» **Document extract**:
Spring Again

Posted April 16th, 2010 by sparky and filed in Journal

Once again it has been too long since I have sorted my thoughts in this way. The last time was June. Today it is April. And so much has happened in these months that summary is nearly impossible. They have been months of such remarkable gifts and of such deep loss.

Like all of life, I suppose. Though this time has been more full than most.

The greatest gift? Barb and I have created a new life together in her home in St. Paul.

For me, that involved selling or giving away half of my furniture, half of my clothes, half of my books and leaving the home I’ve lived in and loved for more than twenty years. I left behind a 2,500 square foot house which I’d been rattling around in alone and am now snuggly sharing a 1,400 square foot one. I left behind open spaces and trees and lakes to come into the city. (I have never lived in the city before, have spent my entire life in—or at the edge of—small towns and in far-flung suburbs, had no idea how much I would love the vibrancy of it . . . or whether I would love it at all.) I left behind a community, too, neighbors I had known for many years, a professional network of doctors and dentists and health club, etc., etc., I had carefully cultivated to be close at hand, but am finding another community.

Studio1For Barb it involved opening up her safe space for an invasion, clearing out many of her own possessions, adjusting to another presence very much on top of her. (My space in this house is a lovely, open loft, but sounds travel in all that lovely openness.)

The process occupied three months, easily. During that time we often stopped, looked at one another and said, “We knew this was going to be hard. We didn’t know it was going to be this hard.” But by Christmas we had emerged into a state that could be called settled.

Now we are talking about a build-out on the house to make a private space for Barb, a breakfast area and a deck for a grill for me since I love cooking, so we are facing disruption again.

But—and this is an enormous but—we are content with the leap we have made, with the life we are fashioning. And we are both acutely grateful to be moving into this final phase of our lives together.

Life has never felt so rich, so good.

And in the midst of that richness, that goodness are losses.

Norma Fox Mazer, one of my dearest friends, died last fall of a cancerous brain tumor. Such a loss is impossible to describe. Norma and I lived far apart, but we were together intensely for nearly a month out of every year as we both taught at Vermont College of Fine Arts. And between those bi-annual residences, we remained intensely connected. We occasionally kept in touch through long, pre-arranged phone calls, more often through e-mails. We exchanged manuscripts and thoughts and the shifting details of our lives. Each of us lost an adult child during the years of our friendship, and that unasked for sharing deepened the bond. We were completely open to one another.

At the end of December, I retired from eleven years of teaching with Vermont College of Fine Arts. It was a part-time job but a full-heart commitment. Watching our students’ lives and work grow has brought me as much satisfaction as any I can count from my own writing. And being part of that passionate, talented, loving faculty has changed who I am. It gave me a solid place in a real community, something that doesn’t come easily for us solitary writers.

» **Stored data**:
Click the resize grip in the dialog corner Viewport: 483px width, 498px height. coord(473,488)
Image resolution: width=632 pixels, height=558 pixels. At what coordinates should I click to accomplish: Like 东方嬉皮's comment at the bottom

» **Work instructions**: Write out the journal entry word for word, everything from "Once again it" down to "full than most.". The material has no connection to the text.

» **Your response**:
Once again it has been too long since I have sorted my thoughts in this way. The last time was June. Today it is April. And so much has happened in these months that summary is nearly impossible. They have been months of such remarkable gifts and of such deep loss.

Like all of life, I suppose. Though this time has been more full than most.